Fiji working on projects of city-wide informal settlement upgrade

Source:Xinhua Published: 2012-6-22 15:40:47

Fiji's Central Division will be allocated more housing lots in coming years to accommodate the growing rural-to-urban drift.

Housing Director Kolinio Bola said Friday that they are working on a number of projects as part of the city-wide informal settlement upgrade.

Bola added that they have initiated the projects because of the increase in rural-to-urban drifts and the project of 1.36 million Fiji dollars (about 780,000 US dollars) is funded by the Asian Coalition Housing Rights.

Fijian families that flock to the urban areas usually settle in vacant land within the town boundaries and face the lack of economic opportunities, poor housing conditions and poor sanitation.

The rural-urban movement has increased the gap between productive jobs available and increased social problems in the island nation.

The University of the South Pacific's Professor Biman Chand Prasad said earlier to the media that a large portion of the rural labor force sought jobs in the formal sector without formal education.

Most dropped out of school despite moving to towns with their families for education and better opportunities because their parents were unskilled and were not paid well.

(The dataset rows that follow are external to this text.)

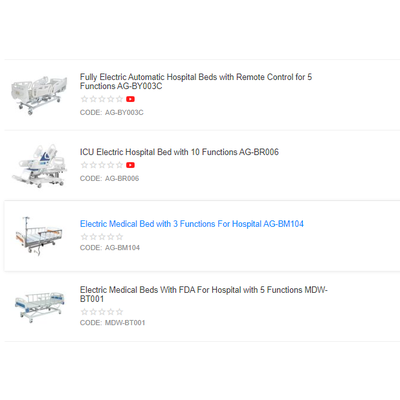Click the CODE: AG-BY003C text
This screenshot has width=400, height=400.
tap(112, 112)
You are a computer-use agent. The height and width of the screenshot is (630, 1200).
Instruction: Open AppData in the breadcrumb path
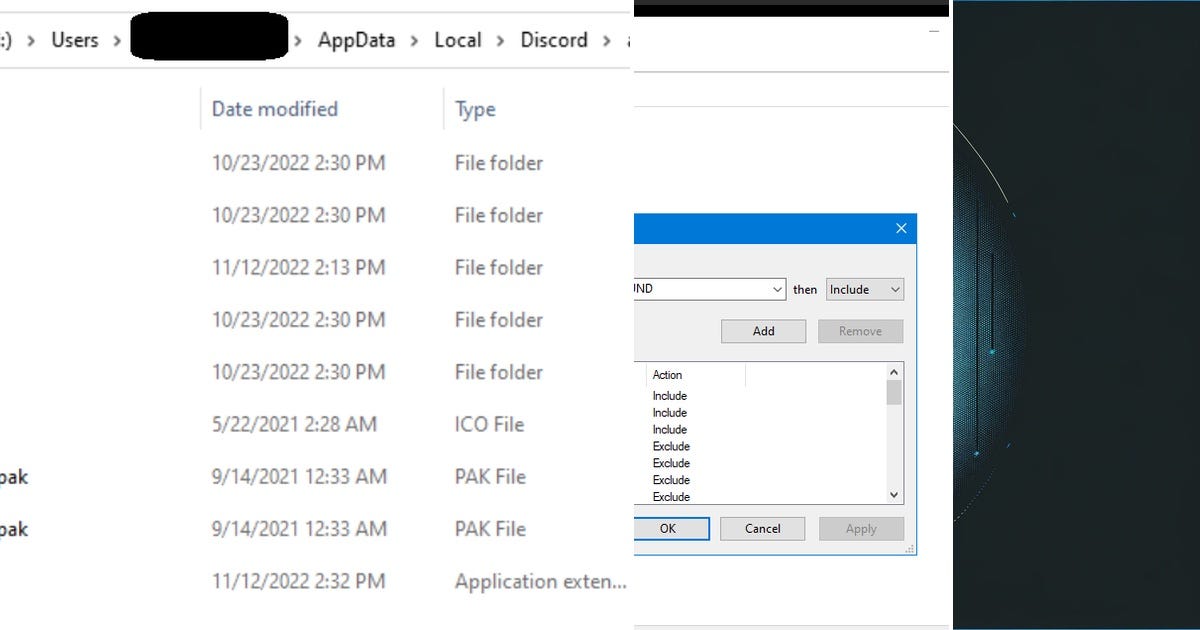click(x=356, y=40)
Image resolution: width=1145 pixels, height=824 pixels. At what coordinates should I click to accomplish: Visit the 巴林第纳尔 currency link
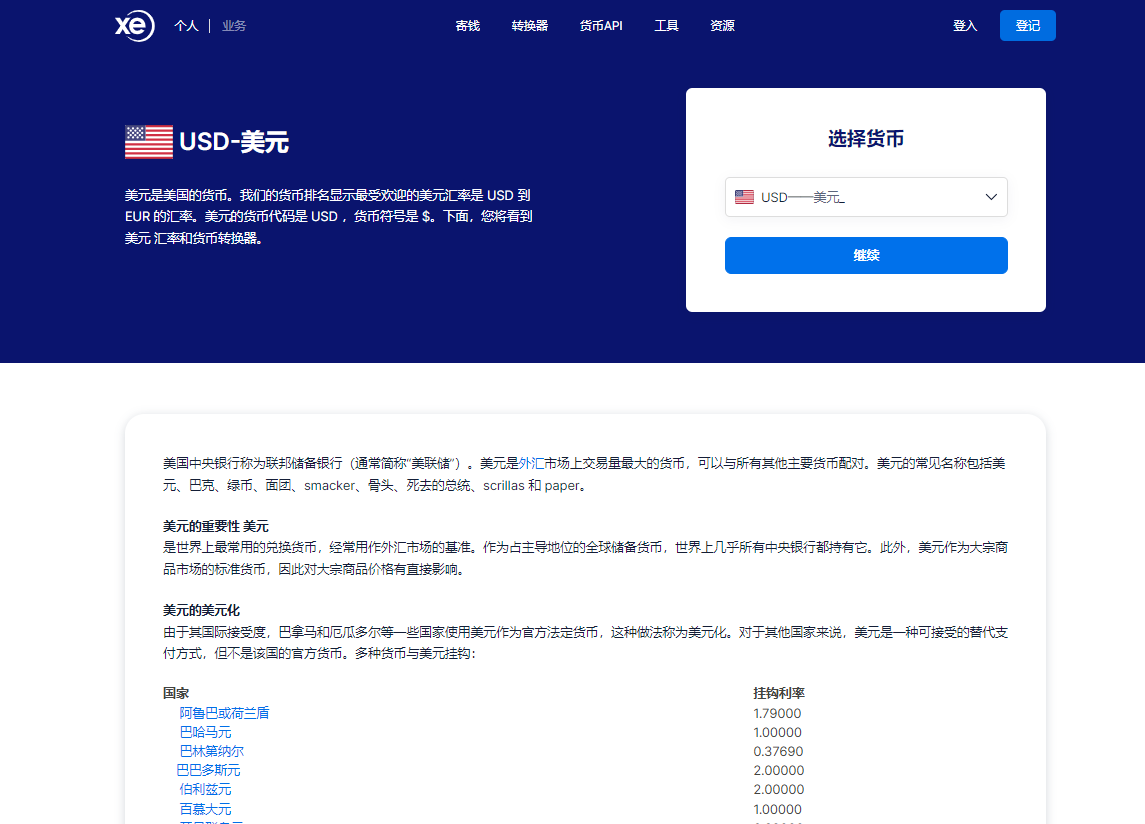tap(211, 751)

"There has been a considerably large dropout from schools without appropriate employable skills leading to high rates of youth unemployment," he said, adding "recently, many young people are leaving, it is possible three out of five are skilled, which, means on average we could be losing about 3000 skilled people annually."

According to Professor Prasad, the migration rate had increased to an average of about 5000 after the 1987 coup on average about 100,000 people have left in the past 20 years.

"The total in 20 years would be 40,000 skilled people leaving our shores," he said, adding the implications for Fiji are serious and the shortage of skilled labor would continue.